■ EXTRAIT CHOISI ■
★ ★ ★

La classe de français

Au début il y a le noir, puis de vagues grognements. Peu à peu une silhouette apparaît, féminine, voûtée. Puis une table, un tabouret.. . A l’écoute de ce qui se marmonne on est dans une classe, une classe de français, en compagnie d’une harpie à l’orthographe incertaine et à la digestion tourmentée.

Soudain entre deux jurons et quelques cabrioles, Madame Hyde devient Miss Jekyll, enseignante prévenante qui cite Rimbaud, adule Camus, fredonne Ferré. Chez sa consœur, c’est vers (H)antigone que va sa préférence. Selon la tradition, Hyde et Jekyll ont une seule interprète. Edwige Bailly est son nom. On la songe clown, danseuse, mime, acrobate, performeuse et accessoirement comédienne. En réalité Edwige est chanteuse.

L’artiste couteau-suisse propulse une sarabande aux objectifs incertains. Que peut rapprocher cette pédagogue délicate et ce prof déjanté, si ce n’est l’amour des belles lettres ? Ou l’amour tout court ?

Au fil de la tornade transparaît l’esprit de révolte, de résistance propre à l'héroïne chère à Sophocle.

★ ★ ★

■ SÉRIE D'EXERCICES ■
a) D'après le texte sur « La classe de français », quel est en réalité le métier d'Edwige Bailly ?
b) Prolongez le texte sur « La classe de français » en reprenant après sa dernière phrase.

■ DONNÉES ENREGISTRÉES ■

★ ★ ★

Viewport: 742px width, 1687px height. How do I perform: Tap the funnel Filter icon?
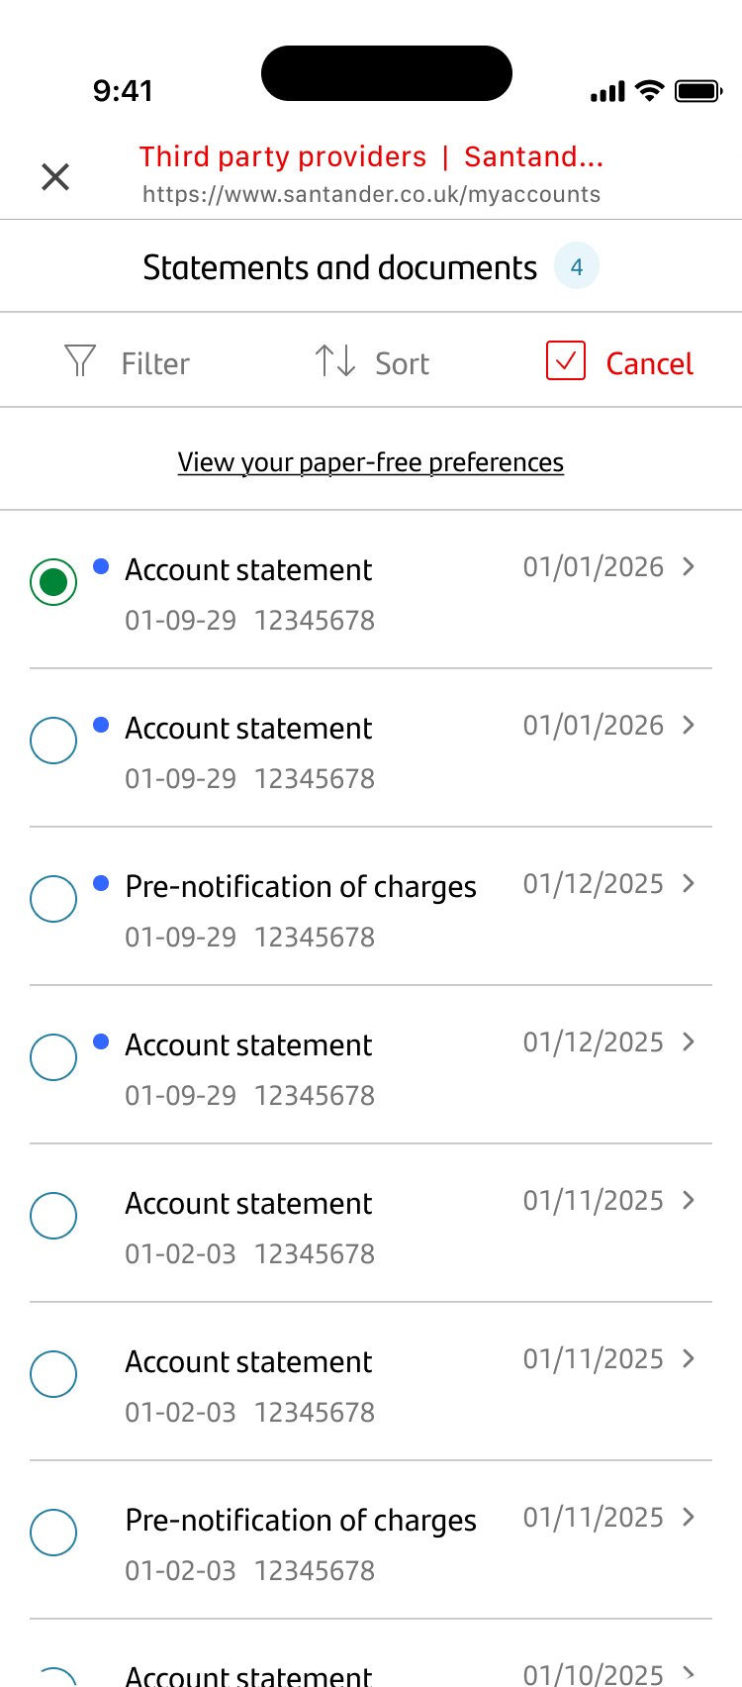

★ ★ ★

■ RÉPONSES ATTENDUES ■
a) Edwige Bailly est chanteuse.

b)
Tout ça pour l'amour! s’inspire de l’idylle interdite entre Gabrielle Russier, agrégée de lettres et l’un de ses élèves adolescent. L’affaire secoua la France de la fin des années 60, jusqu’à générer un film réalisé en 1971 par André Cayatte et cité dans le spectacle par Aznavour interposé.

Élégie à la belle langue, éloge de la passion et ses vertiges, Tout ça pour l'amour! agonise la bêtise et l’ignorance dans une créativité débridée, un tourbillon réglé au cordeau, admirablement mis en lumière et interprétée par une silhouette en caoutchouc au débit effréné mais toujours cristallin

On s’étonne, on s’amuse, on se souvient, on est parfois débordé par le trop plein. Mais qu’importe à ce niveau là il n’y pas de place pour la litote et le pas assez.

Avec Tout ça pour l'amour!, le Off 2022 tient son Objet Théâtral Non Identifié. Et son triomphe assuré.

Du 7 au 28 juillet, 14H15, Théâtre des Doms (relâche les mardis)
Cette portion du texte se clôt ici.